What you are asked to do
Within the entries below, the lines from the one with "You are a GUI" through the one with "February 2015 (556, 2371)" are to be set down exactly, both ends kept.

Data section
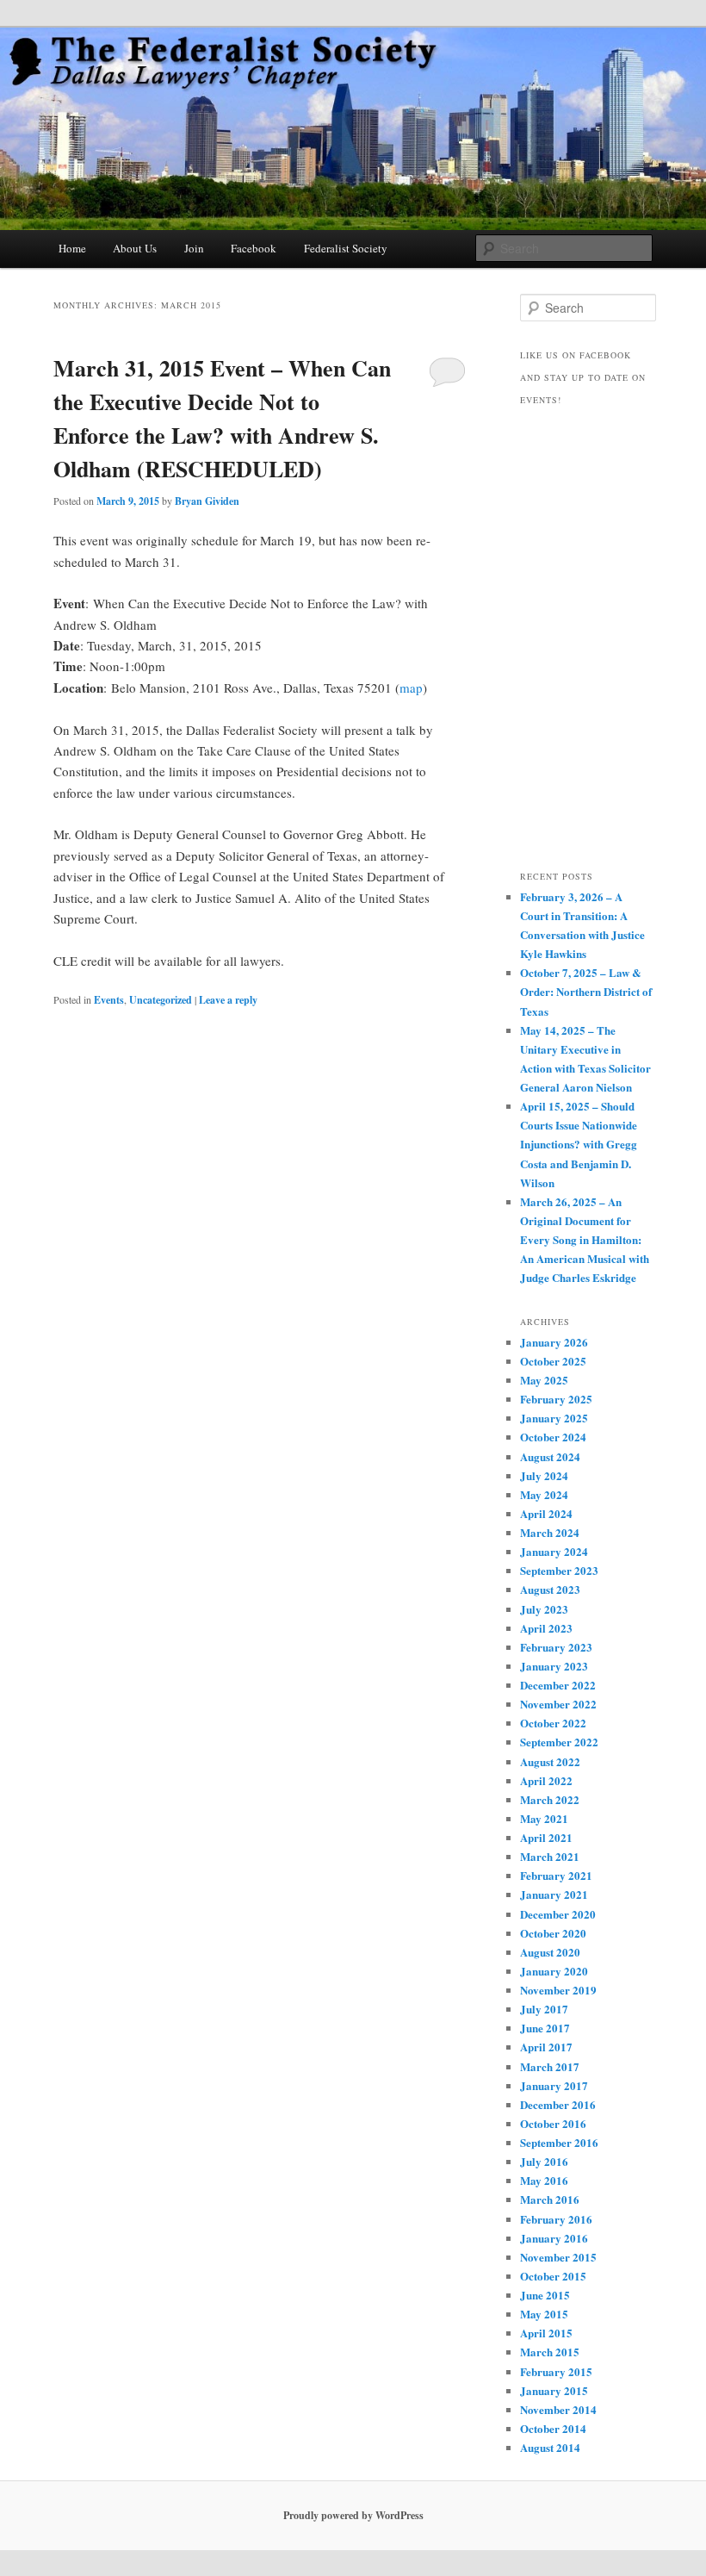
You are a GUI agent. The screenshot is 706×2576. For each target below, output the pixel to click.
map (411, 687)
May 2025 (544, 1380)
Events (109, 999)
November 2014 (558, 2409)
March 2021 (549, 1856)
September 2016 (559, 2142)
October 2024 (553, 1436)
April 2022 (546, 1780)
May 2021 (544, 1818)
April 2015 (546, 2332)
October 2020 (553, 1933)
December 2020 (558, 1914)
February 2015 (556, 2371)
---
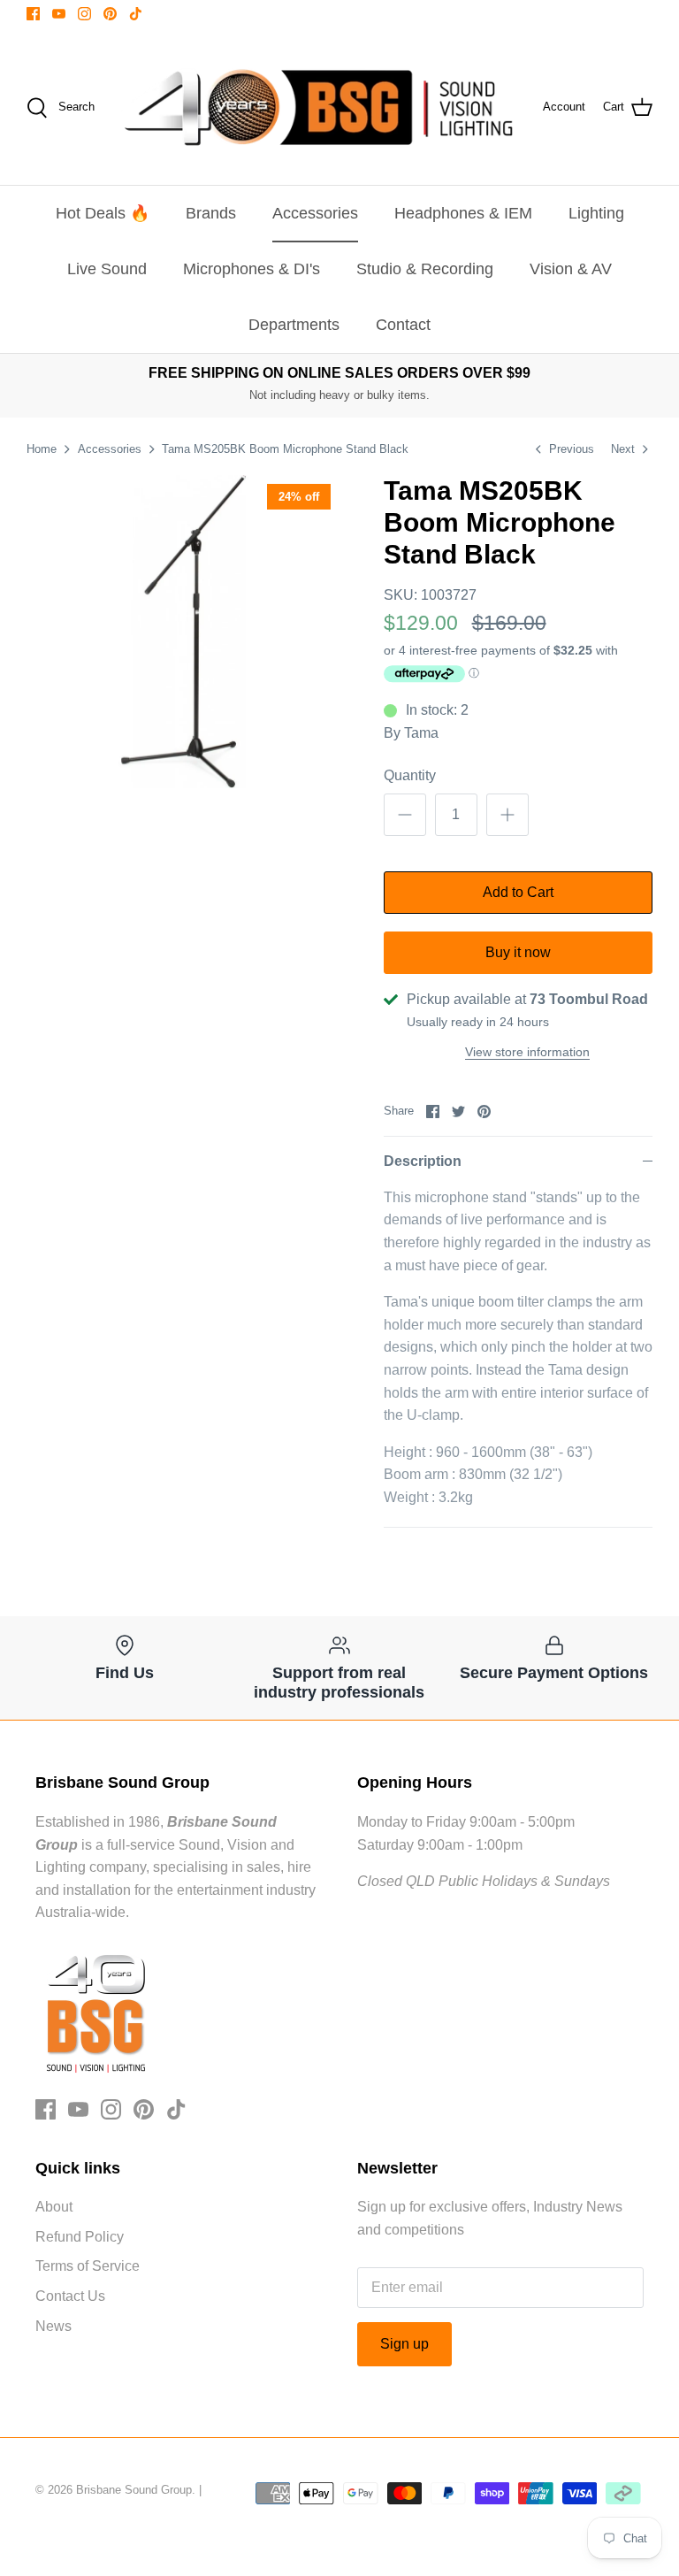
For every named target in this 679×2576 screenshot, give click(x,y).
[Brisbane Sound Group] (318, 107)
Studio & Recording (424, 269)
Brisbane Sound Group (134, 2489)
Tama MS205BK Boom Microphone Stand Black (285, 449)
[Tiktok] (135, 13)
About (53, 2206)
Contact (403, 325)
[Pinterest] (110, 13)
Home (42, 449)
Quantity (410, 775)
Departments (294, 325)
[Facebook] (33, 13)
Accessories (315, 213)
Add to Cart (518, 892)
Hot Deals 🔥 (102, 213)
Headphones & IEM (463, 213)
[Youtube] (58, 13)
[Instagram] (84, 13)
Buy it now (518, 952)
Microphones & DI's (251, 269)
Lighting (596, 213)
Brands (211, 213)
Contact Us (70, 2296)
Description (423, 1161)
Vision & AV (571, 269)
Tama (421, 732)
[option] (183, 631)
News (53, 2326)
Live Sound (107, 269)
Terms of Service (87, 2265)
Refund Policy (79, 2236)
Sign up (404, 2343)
--
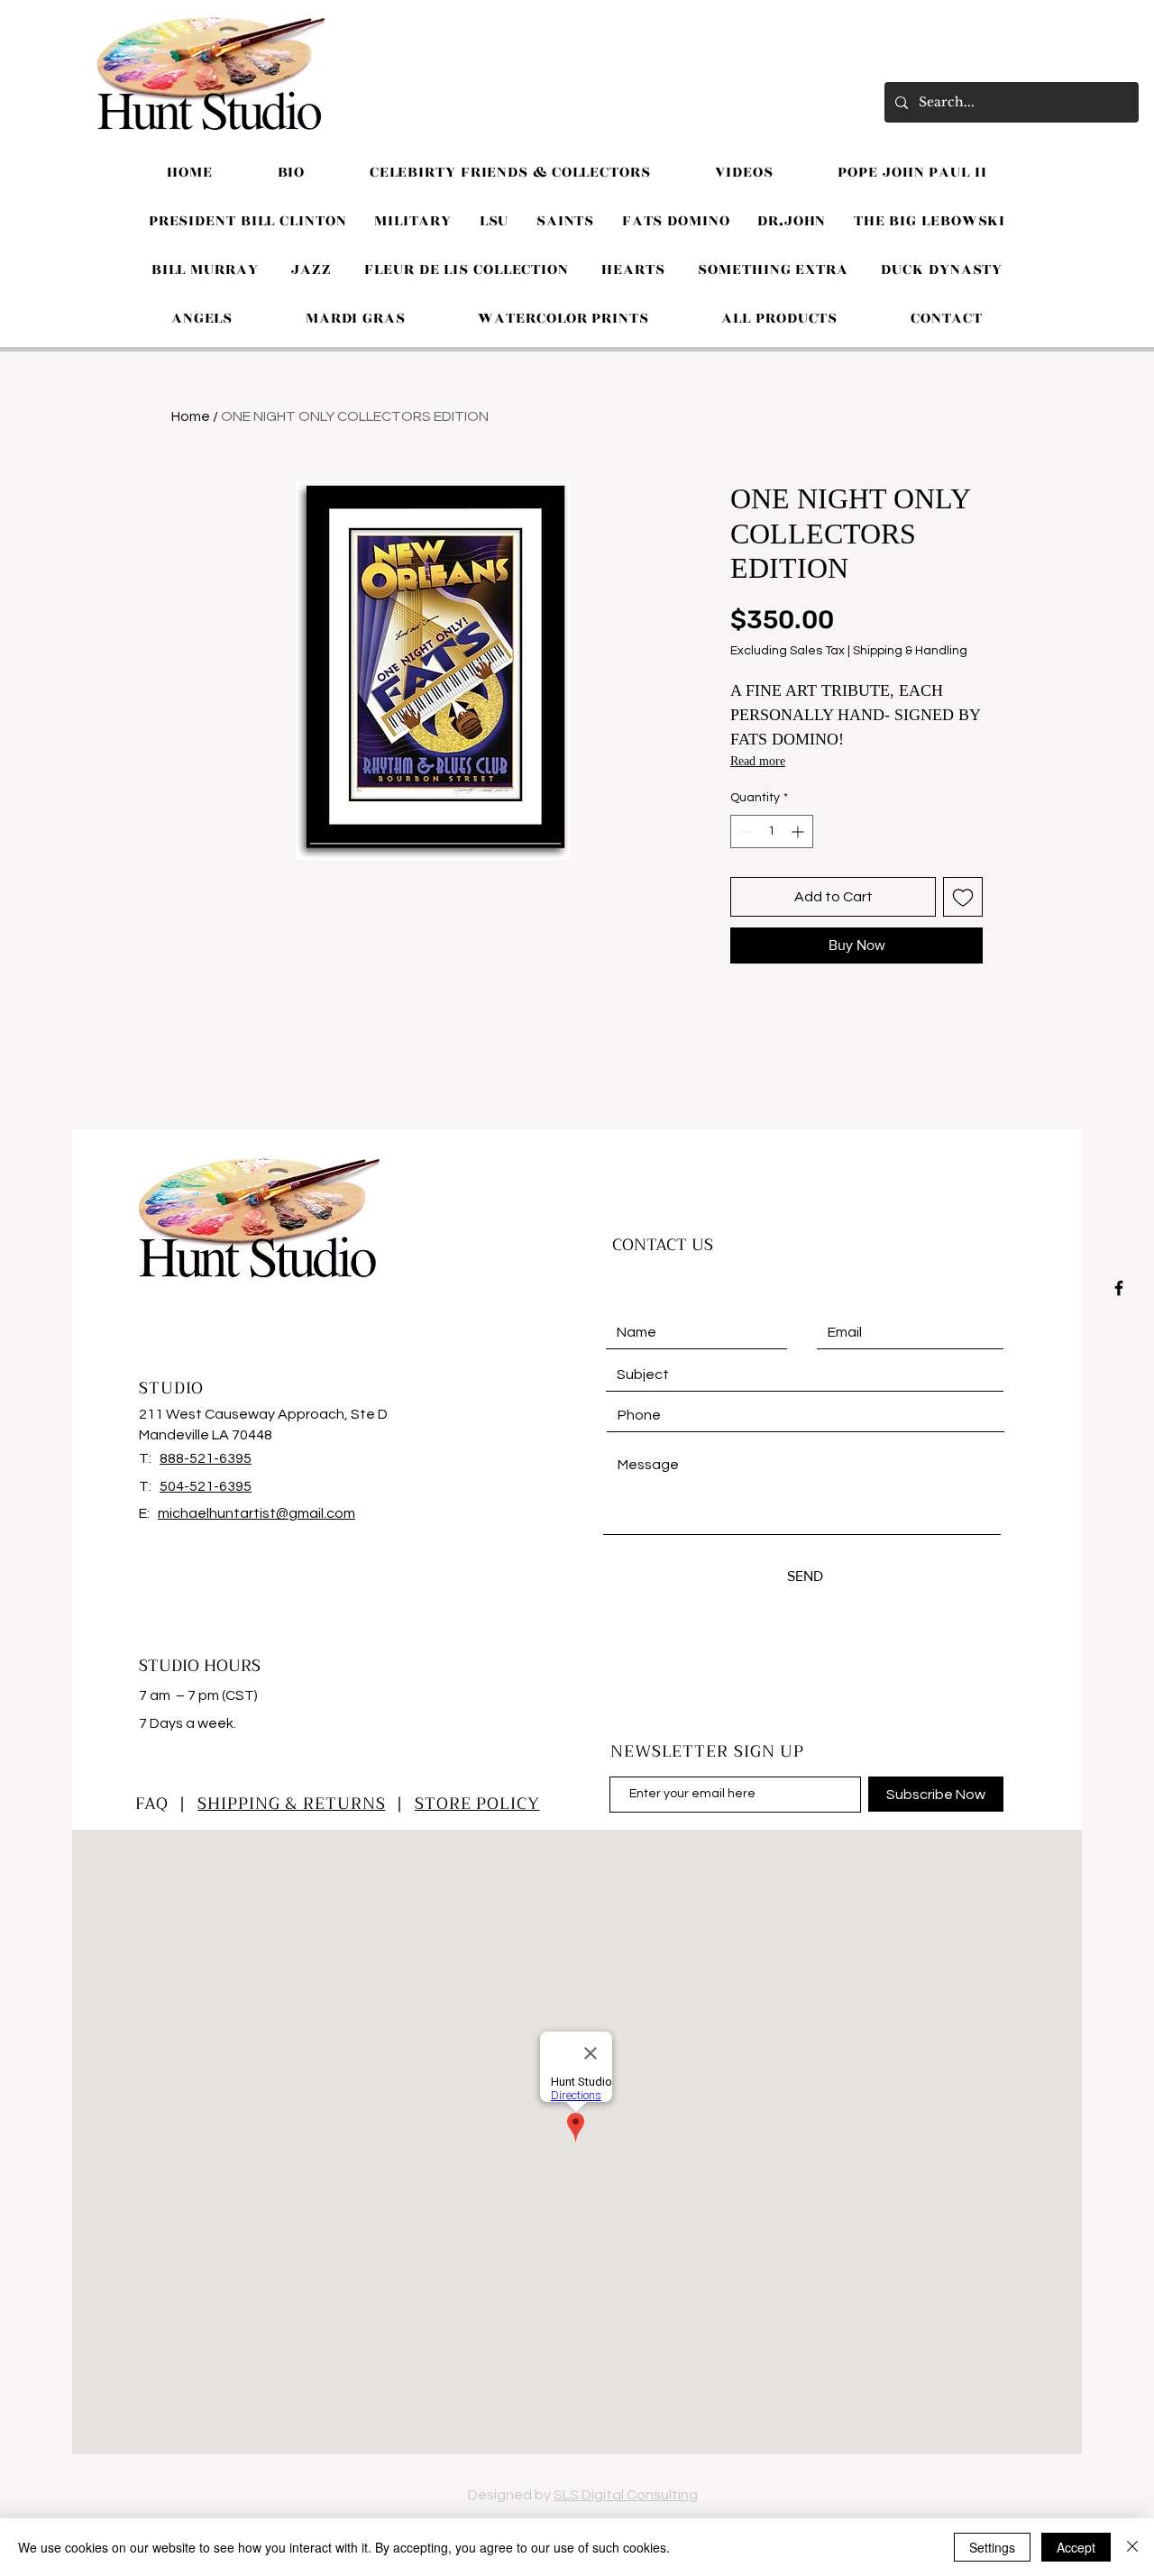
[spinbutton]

Response to this exercise
You are a GUI agent. The screenshot is 706×2576. For each target below, output the pixel to click.
map (411, 687)
May 2025 (544, 1380)
Events (109, 999)
November 2014 (558, 2409)
March 2021 (549, 1856)
September 2016 (559, 2142)
October 2024 (553, 1436)
April 2022 (546, 1780)
May 2021 (544, 1818)
April 2015 (546, 2332)
October 2020 (553, 1933)
December 2020 (558, 1914)
February 2015 (556, 2371)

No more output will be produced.